Damjan Jovanovic <***@gmail.com> changed:

What |Removed |Added
----------------------------------------------------------------------------
CC| |***@FreeBSD.org
Severity|Affects Only Me |Affects Many People

--- Comment #1 from Damjan Jovanovic <***@gmail.com> ---
I bisected this regression to SVN commit 304629, which is this commit in
GitHub:

b33c688c747fa7cc20a9f21b3e6f4e137647a4cc is the first bad commit
commit b33c688c747fa7cc20a9f21b3e6f4e137647a4cc
Author: hselasky <***@FreeBSD.org>
Date: Mon Aug 22 19:32:50 2016 +0000

Don't separate the status stage of the XHCI USB control transfers into
its own job because this breaks the simplified QEMU XHCI TRB parser,
which expects the complete USB control transfer as a series of back to
back TRBs.

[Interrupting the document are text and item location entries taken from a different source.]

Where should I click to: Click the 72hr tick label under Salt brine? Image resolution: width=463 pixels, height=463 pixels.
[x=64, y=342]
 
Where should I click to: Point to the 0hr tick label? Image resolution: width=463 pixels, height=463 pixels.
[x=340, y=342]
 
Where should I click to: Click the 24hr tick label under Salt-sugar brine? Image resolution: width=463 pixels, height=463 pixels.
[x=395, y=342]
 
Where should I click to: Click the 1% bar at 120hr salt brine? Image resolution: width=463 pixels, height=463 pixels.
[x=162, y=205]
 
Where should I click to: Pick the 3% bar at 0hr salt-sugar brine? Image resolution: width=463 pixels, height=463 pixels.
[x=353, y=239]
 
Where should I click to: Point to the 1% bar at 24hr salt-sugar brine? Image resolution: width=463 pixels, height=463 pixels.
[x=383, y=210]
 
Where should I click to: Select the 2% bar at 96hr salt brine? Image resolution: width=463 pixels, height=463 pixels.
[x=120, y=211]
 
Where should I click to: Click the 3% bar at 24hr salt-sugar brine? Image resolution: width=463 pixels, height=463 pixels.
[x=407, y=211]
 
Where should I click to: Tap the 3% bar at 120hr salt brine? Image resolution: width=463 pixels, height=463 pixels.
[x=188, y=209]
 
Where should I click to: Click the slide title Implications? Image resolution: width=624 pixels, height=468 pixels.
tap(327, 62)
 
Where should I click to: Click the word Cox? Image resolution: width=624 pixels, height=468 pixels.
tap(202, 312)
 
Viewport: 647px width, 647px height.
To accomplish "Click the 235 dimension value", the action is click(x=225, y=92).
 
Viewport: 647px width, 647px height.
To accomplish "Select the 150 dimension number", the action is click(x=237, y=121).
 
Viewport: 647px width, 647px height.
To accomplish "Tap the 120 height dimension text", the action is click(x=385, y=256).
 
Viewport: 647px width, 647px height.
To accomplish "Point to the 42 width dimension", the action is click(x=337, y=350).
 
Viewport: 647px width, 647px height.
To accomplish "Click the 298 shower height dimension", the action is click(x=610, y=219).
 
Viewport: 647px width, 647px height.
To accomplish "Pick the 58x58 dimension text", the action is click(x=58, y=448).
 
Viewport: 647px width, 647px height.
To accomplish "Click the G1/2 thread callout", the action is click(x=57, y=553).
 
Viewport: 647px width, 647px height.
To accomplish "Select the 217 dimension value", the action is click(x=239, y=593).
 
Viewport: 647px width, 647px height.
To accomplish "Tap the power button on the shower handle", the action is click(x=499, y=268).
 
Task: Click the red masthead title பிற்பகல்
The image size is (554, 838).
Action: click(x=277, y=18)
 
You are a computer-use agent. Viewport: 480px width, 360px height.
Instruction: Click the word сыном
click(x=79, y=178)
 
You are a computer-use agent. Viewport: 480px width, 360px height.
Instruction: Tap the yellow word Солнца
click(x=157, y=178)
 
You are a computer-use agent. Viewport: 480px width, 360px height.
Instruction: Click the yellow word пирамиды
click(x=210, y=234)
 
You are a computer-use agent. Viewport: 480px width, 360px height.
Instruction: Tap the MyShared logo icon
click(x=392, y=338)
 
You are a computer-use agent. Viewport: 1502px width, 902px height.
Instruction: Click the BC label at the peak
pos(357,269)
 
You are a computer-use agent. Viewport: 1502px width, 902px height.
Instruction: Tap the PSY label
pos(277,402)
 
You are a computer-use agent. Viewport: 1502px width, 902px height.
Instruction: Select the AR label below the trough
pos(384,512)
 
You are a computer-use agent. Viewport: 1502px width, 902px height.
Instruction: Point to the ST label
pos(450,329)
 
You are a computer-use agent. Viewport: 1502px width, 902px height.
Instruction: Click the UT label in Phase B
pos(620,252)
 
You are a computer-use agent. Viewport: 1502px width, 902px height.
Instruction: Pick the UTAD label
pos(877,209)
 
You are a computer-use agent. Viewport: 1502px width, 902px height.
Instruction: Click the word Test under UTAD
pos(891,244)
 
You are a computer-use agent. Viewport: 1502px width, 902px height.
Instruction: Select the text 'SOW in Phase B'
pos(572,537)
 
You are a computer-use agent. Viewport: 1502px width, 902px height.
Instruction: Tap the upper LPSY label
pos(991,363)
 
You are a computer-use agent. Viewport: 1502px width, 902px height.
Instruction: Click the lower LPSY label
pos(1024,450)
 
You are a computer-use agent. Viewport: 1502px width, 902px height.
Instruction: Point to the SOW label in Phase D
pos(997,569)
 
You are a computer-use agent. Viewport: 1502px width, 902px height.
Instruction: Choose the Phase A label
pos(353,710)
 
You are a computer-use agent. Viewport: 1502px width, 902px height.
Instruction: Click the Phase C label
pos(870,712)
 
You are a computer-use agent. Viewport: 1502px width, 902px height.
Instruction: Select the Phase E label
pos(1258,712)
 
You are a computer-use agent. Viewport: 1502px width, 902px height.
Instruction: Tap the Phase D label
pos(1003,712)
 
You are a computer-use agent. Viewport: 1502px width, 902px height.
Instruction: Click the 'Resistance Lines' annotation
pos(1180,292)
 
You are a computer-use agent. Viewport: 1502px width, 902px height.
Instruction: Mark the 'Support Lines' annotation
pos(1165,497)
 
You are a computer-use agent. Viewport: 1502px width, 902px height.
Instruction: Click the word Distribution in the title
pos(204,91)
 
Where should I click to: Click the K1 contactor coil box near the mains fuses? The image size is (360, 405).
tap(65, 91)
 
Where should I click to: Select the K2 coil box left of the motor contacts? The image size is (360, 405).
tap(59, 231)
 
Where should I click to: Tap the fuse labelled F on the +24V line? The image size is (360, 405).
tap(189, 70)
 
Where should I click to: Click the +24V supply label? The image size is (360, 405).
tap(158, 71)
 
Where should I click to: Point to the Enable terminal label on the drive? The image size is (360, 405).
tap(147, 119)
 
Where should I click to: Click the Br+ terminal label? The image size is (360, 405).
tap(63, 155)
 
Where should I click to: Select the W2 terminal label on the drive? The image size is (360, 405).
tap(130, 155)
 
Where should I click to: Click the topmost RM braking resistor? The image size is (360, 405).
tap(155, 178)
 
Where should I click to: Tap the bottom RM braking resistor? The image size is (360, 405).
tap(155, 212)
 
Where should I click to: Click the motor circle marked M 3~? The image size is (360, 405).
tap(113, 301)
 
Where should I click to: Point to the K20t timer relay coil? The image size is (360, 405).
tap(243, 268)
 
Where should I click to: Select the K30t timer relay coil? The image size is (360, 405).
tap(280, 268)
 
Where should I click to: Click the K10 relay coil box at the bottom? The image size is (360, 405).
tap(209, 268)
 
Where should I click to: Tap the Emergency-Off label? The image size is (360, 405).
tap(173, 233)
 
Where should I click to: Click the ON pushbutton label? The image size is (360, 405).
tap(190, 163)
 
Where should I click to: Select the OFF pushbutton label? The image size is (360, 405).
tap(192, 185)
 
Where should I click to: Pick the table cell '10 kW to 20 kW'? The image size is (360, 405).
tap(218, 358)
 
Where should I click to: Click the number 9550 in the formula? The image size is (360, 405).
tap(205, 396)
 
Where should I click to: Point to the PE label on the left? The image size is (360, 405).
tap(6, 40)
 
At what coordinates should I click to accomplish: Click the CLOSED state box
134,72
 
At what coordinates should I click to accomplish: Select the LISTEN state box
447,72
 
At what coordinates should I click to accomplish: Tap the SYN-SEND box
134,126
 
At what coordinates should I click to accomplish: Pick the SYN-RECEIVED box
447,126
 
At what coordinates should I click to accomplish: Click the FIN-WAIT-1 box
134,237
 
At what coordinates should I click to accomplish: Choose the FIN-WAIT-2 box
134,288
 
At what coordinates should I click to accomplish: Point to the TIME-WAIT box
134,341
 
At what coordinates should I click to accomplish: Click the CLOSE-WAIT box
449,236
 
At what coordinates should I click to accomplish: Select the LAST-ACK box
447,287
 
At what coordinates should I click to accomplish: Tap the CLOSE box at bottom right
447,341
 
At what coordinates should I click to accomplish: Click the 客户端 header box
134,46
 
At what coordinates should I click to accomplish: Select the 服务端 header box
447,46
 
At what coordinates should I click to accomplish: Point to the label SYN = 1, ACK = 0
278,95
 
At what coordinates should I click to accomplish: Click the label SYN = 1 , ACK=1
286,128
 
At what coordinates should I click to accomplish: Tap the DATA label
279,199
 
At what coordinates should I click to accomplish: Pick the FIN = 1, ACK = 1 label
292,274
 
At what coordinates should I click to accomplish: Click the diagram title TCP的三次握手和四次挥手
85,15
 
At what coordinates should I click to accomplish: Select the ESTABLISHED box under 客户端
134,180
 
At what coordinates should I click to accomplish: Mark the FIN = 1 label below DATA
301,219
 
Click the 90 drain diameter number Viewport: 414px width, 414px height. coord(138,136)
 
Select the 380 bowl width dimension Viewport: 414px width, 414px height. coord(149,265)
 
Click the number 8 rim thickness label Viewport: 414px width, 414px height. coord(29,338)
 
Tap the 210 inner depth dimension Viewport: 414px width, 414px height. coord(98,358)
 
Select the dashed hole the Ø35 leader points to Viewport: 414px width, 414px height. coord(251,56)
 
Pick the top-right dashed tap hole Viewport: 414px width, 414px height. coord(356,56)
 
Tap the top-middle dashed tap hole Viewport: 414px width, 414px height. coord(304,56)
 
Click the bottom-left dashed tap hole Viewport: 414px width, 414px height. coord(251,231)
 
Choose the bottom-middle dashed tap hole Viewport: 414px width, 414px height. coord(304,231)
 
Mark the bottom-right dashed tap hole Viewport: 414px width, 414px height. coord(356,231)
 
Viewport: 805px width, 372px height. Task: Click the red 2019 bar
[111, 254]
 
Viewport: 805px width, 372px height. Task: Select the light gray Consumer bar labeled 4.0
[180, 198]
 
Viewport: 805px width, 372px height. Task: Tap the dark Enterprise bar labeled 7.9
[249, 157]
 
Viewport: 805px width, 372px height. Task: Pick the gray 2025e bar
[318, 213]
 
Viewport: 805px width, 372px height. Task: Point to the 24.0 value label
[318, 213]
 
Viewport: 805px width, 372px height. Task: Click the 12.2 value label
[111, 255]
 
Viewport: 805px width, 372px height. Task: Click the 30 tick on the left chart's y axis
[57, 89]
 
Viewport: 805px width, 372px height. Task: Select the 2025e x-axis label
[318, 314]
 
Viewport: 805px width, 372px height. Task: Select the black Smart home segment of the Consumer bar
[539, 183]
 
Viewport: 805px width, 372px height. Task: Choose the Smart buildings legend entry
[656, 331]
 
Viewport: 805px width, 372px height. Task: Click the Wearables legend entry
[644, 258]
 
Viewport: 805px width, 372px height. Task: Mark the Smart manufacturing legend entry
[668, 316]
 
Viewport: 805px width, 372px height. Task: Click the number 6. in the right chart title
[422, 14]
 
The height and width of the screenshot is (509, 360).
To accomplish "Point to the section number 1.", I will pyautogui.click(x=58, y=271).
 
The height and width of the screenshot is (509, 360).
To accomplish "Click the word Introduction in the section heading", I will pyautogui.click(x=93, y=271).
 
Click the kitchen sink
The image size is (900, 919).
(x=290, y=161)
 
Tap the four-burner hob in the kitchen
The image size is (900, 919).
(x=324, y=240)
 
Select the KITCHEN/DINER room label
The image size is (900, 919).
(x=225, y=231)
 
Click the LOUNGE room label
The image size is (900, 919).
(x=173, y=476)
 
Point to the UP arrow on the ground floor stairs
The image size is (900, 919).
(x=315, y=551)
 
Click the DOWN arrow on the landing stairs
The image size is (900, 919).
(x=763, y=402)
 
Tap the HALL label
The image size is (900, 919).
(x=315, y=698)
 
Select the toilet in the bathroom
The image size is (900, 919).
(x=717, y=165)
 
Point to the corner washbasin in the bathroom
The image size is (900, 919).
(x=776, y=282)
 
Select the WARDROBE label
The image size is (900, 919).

The old behaviour is kept under #ifdef in case this change
breaks enumeration of any USB devices.

PR: 212021
MFC after: 1 week

:040000 040000 8fc5db306b826d39d5b25322b5f8f4aae71cd450
05ffa3294c4cbbfb29a04bcf29a53f305313a937 M sys



Upgrading importance and adding author to CC.
--
You are receiving this mail because:
You are the assignee for the bug.
b***@freebsd.org
2018-04-24 01:12:47 UTC
Permalink
https://bugs.freebsd.org/bugzilla/show_bug.cgi?id=227602

Damjan Jovanovic <***@gmail.com> changed:

What |Removed |Added
----------------------------------------------------------------------------
Component|wireless |usb
--
You are receiving this mail because:
You are the assignee for the bug.
b***@freebsd.org
2018-04-24 01:14:13 UTC
Permalink
https://bugs.freebsd.org/bugzilla/show_bug.cgi?id=227602

Damjan Jovanovic <***@gmail.com> changed:

What |Removed |Added
----------------------------------------------------------------------------
Summary|[regression] ralink hostap |[regression] r304629 broke
|mode with authmode WPA2 |ralink USB hostap mode with
|works in 10.3, broken in |authmode WPA2
|CURRENT |
--
You are receiving this mail because:
You are the assignee for the bug.
b***@freebsd.org
2018-04-27 05:29:16 UTC
Permalink
https://bugs.freebsd.org/bugzilla/show_bug.cgi?id=227602

--- Comment #2 from Damjan Jovanovic <***@gmail.com> ---
Undoing the bad commit (304629) on top of CURRENT gets my WiFi dongle working
again.

Can someone please find a permanent fix for this bug though? It must affect
other USB devices. It also affects the 11.1 release, if not more of them.
--
You are receiving this mail because:
You are the assignee for the bug.
b***@freebsd.org
2018-04-27 07:01:00 UTC
Permalink
https://bugs.freebsd.org/bugzilla/show_bug.cgi?id=227602

--- Comment #3 from Hans Petter Selasky <***@FreeBSD.org> ---
Hi,

Can you collect "usbdump -i usbusX -f Y -w log.pcap" traces when plugging your
device in both cases, w/ and w/o reverting r304629 ?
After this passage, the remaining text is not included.